[抜粋]:
/---
永遠に未完のライブのメイキングドキュメント。
とはいえ この作品のいい所は マイケルの死を前面に押し出さずあくまでもライブのメイキングという形をとっていることです。
だからこそ、最高のライブを作ろうとしているマイケルとスタッフの気持ちがストレートに伝わってきます。
本編なきメイキング映像というのは、テリー・ギリアム監督作品の『ロスト・イン・ラマンチャ』、舞台目前に非業の死を遂げた天才というとジョナサン・ラーソンの『RENT』DVDの特典映像などあるのですが、この作品がコレらの内容よりも切ない。
理由はテリー・ギリアムはまだ生きていて、創作活動を元気に続けていますし、
ジョナサン・ラーソンは作曲家で脚本家であるため舞台という作品は完成していた為に死後も無事公演され観客に想いを伝える事ができています。
\---
[与えられたデータ]:
/---
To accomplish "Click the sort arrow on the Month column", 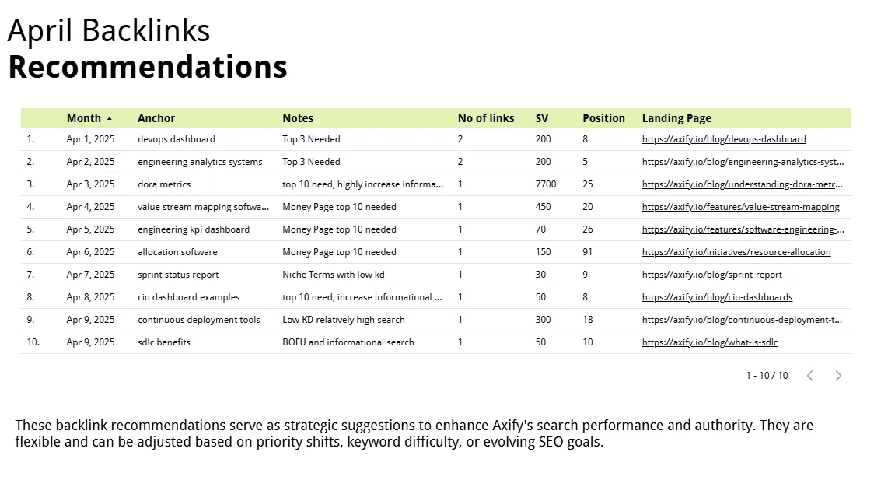I will click(x=110, y=117).
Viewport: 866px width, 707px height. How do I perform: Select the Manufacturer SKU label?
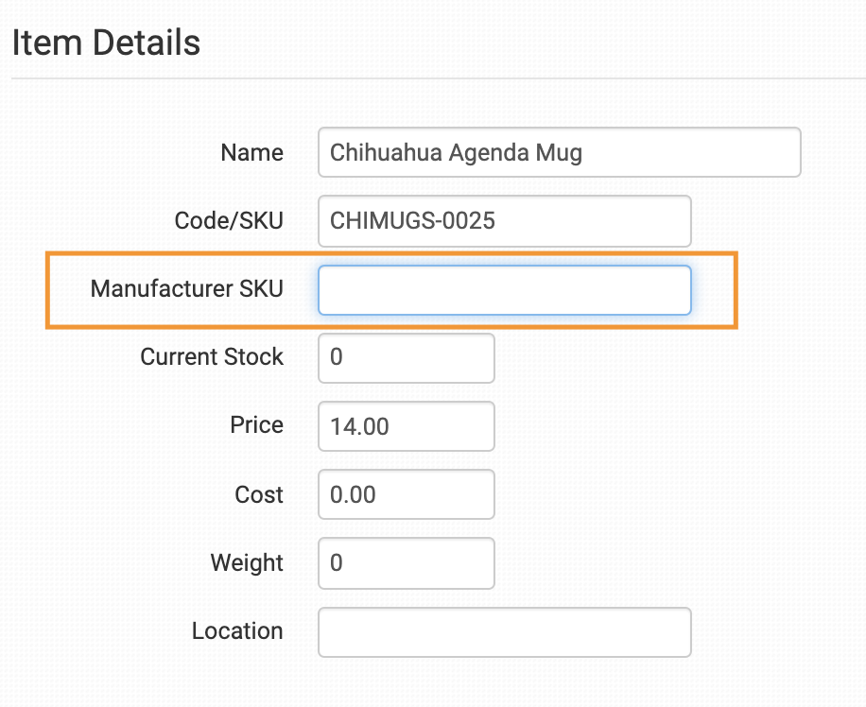pyautogui.click(x=186, y=288)
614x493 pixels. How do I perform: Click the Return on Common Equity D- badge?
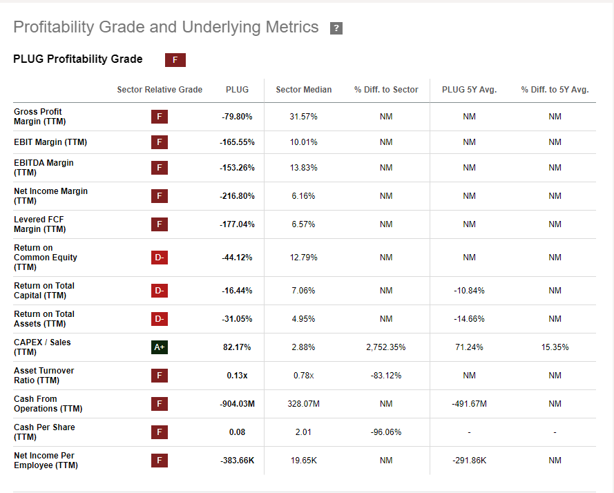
\---
[課題]:
ライブのメイキング映像についての抜粋から、「本編なきメイキング映像という」から「いを伝える事ができています。」までを、両端の語句も含めて一字一句変えずに書き写してください。

[正しい結果]:
本編なきメイキング映像というのは、テリー・ギリアム監督作品の『ロスト・イン・ラマンチャ』、舞台目前に非業の死を遂げた天才というとジョナサン・ラーソンの『RENT』DVDの特典映像などあるのですが、この作品がコレらの内容よりも切ない。
理由はテリー・ギリアムはまだ生きていて、創作活動を元気に続けていますし、
ジョナサン・ラーソンは作曲家で脚本家であるため舞台という作品は完成していた為に死後も無事公演され観客に想いを伝える事ができています。